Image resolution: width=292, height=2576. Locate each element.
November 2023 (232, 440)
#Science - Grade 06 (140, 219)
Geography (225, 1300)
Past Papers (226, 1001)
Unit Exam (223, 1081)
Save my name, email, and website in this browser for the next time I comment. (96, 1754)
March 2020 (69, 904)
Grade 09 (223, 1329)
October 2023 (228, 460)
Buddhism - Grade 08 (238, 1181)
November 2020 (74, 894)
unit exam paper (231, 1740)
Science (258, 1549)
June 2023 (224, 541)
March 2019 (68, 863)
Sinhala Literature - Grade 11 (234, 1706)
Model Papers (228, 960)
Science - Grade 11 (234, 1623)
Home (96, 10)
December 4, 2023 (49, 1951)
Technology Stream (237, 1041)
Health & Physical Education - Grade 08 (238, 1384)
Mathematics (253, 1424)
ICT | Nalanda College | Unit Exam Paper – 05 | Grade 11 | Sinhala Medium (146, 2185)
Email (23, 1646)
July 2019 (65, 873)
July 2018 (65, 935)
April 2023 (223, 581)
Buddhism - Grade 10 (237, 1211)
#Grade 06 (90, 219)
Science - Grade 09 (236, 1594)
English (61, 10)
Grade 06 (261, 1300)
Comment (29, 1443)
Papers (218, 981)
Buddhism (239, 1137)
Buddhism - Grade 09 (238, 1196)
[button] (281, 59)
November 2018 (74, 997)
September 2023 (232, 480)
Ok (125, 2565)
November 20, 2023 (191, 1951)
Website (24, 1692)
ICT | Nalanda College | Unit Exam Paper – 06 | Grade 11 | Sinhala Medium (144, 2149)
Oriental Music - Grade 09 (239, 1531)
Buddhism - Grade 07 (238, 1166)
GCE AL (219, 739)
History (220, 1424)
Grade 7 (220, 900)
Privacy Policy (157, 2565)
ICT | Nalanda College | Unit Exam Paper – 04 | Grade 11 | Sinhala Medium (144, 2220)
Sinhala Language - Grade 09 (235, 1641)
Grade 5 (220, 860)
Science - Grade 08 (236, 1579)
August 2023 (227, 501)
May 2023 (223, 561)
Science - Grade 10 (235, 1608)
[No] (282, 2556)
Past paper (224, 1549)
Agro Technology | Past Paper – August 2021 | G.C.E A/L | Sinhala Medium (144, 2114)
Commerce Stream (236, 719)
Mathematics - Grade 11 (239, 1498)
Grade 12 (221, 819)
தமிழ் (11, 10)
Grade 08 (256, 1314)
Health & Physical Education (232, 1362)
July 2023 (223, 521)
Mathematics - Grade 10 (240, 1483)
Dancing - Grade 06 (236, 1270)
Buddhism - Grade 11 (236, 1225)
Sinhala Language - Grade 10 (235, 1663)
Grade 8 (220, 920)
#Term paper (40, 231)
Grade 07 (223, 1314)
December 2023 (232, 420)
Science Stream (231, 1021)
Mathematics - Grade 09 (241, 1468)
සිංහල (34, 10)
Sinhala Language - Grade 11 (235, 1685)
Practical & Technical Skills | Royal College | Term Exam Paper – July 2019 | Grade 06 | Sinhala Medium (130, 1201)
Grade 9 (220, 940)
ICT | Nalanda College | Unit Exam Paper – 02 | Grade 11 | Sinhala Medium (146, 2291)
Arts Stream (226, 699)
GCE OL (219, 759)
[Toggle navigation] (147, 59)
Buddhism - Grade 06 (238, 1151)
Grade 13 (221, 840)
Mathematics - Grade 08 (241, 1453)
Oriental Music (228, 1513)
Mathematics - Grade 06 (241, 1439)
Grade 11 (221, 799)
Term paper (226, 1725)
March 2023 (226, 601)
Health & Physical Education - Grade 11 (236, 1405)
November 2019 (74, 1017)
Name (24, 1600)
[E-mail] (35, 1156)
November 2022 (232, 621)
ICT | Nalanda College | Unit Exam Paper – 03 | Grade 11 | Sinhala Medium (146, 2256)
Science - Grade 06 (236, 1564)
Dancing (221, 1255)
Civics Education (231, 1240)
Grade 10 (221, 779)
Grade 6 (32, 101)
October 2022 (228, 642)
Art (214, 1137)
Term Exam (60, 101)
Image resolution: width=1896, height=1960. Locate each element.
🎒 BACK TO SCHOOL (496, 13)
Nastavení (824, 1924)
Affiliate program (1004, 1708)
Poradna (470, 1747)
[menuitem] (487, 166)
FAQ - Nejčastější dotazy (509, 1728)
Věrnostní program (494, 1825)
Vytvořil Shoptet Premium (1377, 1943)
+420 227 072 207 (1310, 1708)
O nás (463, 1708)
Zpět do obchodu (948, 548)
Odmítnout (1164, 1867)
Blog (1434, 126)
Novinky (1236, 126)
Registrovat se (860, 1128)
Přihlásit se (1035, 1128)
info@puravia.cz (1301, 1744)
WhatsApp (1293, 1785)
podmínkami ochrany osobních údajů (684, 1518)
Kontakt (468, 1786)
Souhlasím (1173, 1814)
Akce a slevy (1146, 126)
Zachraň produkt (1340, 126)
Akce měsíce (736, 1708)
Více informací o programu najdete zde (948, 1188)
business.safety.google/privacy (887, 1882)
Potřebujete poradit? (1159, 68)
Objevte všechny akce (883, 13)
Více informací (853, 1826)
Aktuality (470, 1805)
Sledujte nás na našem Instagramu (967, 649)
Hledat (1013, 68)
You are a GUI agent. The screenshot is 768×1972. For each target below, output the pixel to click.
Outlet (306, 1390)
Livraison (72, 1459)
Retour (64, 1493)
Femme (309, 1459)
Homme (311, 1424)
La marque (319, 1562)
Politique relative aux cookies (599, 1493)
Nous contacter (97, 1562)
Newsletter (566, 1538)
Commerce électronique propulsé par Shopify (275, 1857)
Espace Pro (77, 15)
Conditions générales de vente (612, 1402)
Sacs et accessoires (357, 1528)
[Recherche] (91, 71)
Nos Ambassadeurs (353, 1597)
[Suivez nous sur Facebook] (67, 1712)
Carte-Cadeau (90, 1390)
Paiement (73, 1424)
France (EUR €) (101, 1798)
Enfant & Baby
-*-
*WORK TO BE COMPLETED*: Could you return exactly the lines above from the line with "Website (24, 1692)" to the line with "December 2023 (232, 420)", both included, and nothing else?

*EXERCISE SOLUTION*:
Website (24, 1692)
ICT | Nalanda College | Unit Exam Paper – 06 | Grade 11 | Sinhala Medium (144, 2149)
Oriental Music - Grade 09 (239, 1531)
Buddhism - Grade 07 (238, 1166)
GCE AL (219, 739)
History (220, 1424)
Grade 7 (220, 900)
Privacy Policy (157, 2565)
ICT | Nalanda College | Unit Exam Paper – 04 | Grade 11 | Sinhala Medium (144, 2220)
Sinhala Language - Grade 09 (235, 1641)
Grade 5 (220, 860)
Science - Grade 08 (236, 1579)
August 2023 (227, 501)
May 2023 (223, 561)
Science - Grade 10 (235, 1608)
[No] (282, 2556)
Past paper (224, 1549)
Agro Technology | Past Paper – August 2021 | G.C.E A/L | Sinhala Medium (144, 2114)
Commerce Stream (236, 719)
Mathematics - Grade 11 (239, 1498)
Grade 12 (221, 819)
தமிழ் (11, 10)
Grade 08 (256, 1314)
Health & Physical Education (232, 1362)
July 2023 (223, 521)
Mathematics - Grade 10 (240, 1483)
Dancing - Grade 06 (236, 1270)
Buddhism - Grade 11 (236, 1225)
Sinhala Language - Grade 10 (235, 1663)
Grade 8 (220, 920)
#Term paper (40, 231)
Grade 07 (223, 1314)
December 2023 (232, 420)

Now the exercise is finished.